EXERCISE INPUT Start Marker

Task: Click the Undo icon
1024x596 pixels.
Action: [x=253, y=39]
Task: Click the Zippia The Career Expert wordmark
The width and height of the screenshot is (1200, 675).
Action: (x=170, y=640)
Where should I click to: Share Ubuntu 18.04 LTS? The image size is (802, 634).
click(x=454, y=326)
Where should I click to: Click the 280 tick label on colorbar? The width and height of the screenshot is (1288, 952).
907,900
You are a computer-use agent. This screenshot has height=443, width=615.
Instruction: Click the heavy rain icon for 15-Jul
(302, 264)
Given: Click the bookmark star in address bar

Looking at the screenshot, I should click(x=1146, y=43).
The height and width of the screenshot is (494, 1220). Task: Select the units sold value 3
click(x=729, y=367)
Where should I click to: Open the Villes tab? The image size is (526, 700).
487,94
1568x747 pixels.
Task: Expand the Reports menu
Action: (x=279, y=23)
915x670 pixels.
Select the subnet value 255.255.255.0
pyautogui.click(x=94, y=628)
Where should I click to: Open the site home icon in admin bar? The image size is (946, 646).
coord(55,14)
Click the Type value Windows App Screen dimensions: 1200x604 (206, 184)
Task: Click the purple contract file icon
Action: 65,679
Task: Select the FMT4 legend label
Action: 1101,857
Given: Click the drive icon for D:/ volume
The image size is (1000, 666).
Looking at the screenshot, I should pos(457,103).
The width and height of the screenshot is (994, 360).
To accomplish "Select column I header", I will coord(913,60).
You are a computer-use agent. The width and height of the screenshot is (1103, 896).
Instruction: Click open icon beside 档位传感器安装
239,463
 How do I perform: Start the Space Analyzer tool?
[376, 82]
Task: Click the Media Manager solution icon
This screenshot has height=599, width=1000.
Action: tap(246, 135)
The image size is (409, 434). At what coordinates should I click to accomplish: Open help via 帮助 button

EXERCISE INPUT End Marker

• [WORK REQUIRED]:
The answer is the run of lines that starts at the one containing "Where should I click to: Open the Villes" and ends at the last line of the material, reproduced exactly.

• [RESPONSE AREA]:
Where should I click to: Open the Villes tab? The image size is (526, 700).
487,94
1568x747 pixels.
Task: Expand the Reports menu
Action: (x=279, y=23)
915x670 pixels.
Select the subnet value 255.255.255.0
pyautogui.click(x=94, y=628)
Where should I click to: Open the site home icon in admin bar? The image size is (946, 646).
coord(55,14)
Click the Type value Windows App Screen dimensions: 1200x604 (206, 184)
Task: Click the purple contract file icon
Action: 65,679
Task: Select the FMT4 legend label
Action: 1101,857
Given: Click the drive icon for D:/ volume
The image size is (1000, 666).
Looking at the screenshot, I should pos(457,103).
The width and height of the screenshot is (994, 360).
To accomplish "Select column I header", I will coord(913,60).
You are a computer-use agent. The width and height of the screenshot is (1103, 896).
Instruction: Click open icon beside 档位传感器安装
239,463
 How do I perform: Start the Space Analyzer tool?
[376, 82]
Task: Click the Media Manager solution icon
This screenshot has height=599, width=1000.
Action: tap(246, 135)
The image size is (409, 434). At what coordinates should I click to accomplish: Open help via 帮助 button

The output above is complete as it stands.